Task brief:
Please reproduce the rows starting with the line containing "Task: Click the 提醒时间 input field" and continuing through the line containing "Action: pyautogui.click(x=754, y=785)", including both of those lines.

Data section:
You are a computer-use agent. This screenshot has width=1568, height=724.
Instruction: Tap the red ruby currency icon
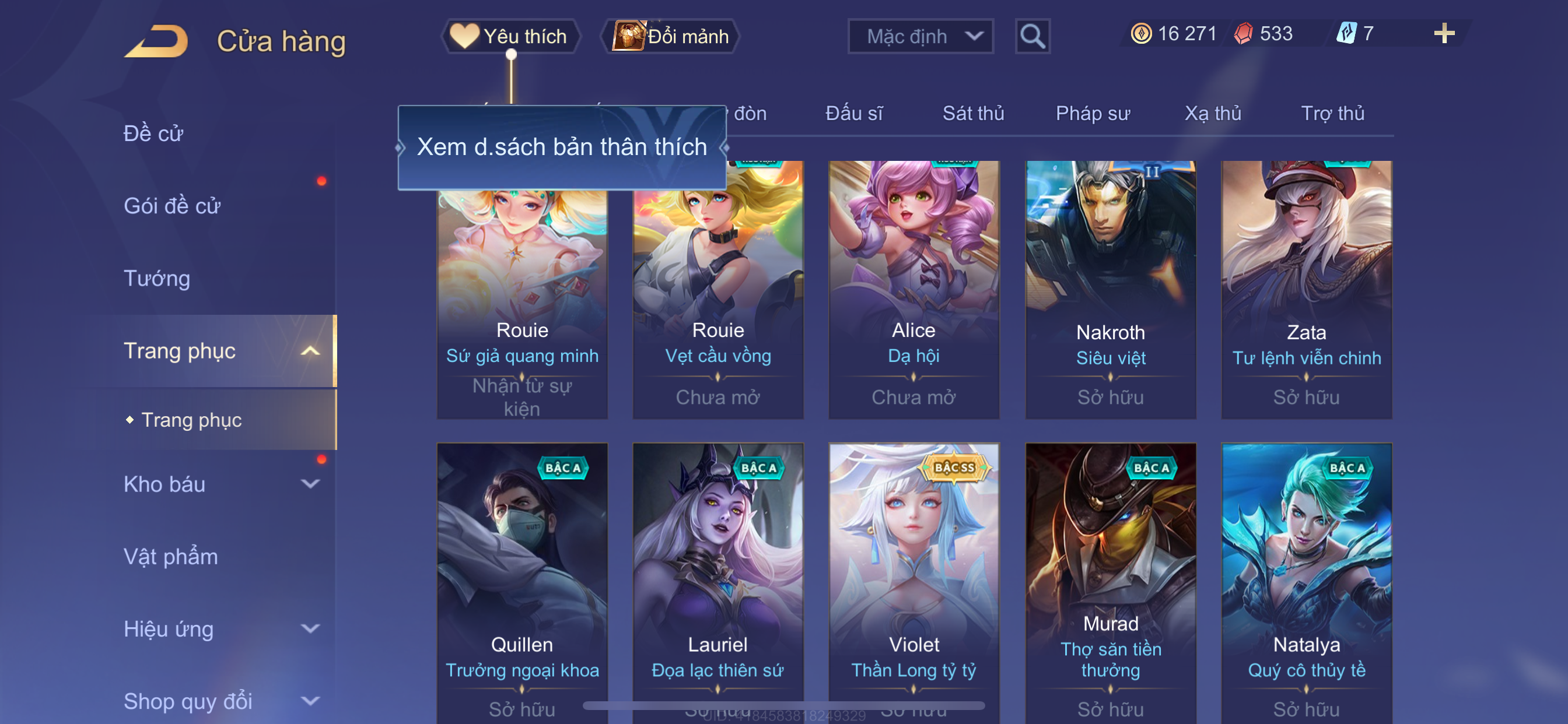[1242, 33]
==
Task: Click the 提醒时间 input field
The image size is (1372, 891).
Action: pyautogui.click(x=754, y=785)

Full response:
Task: Click the 提醒时间 input field
The image size is (1372, 891).
Action: pyautogui.click(x=754, y=785)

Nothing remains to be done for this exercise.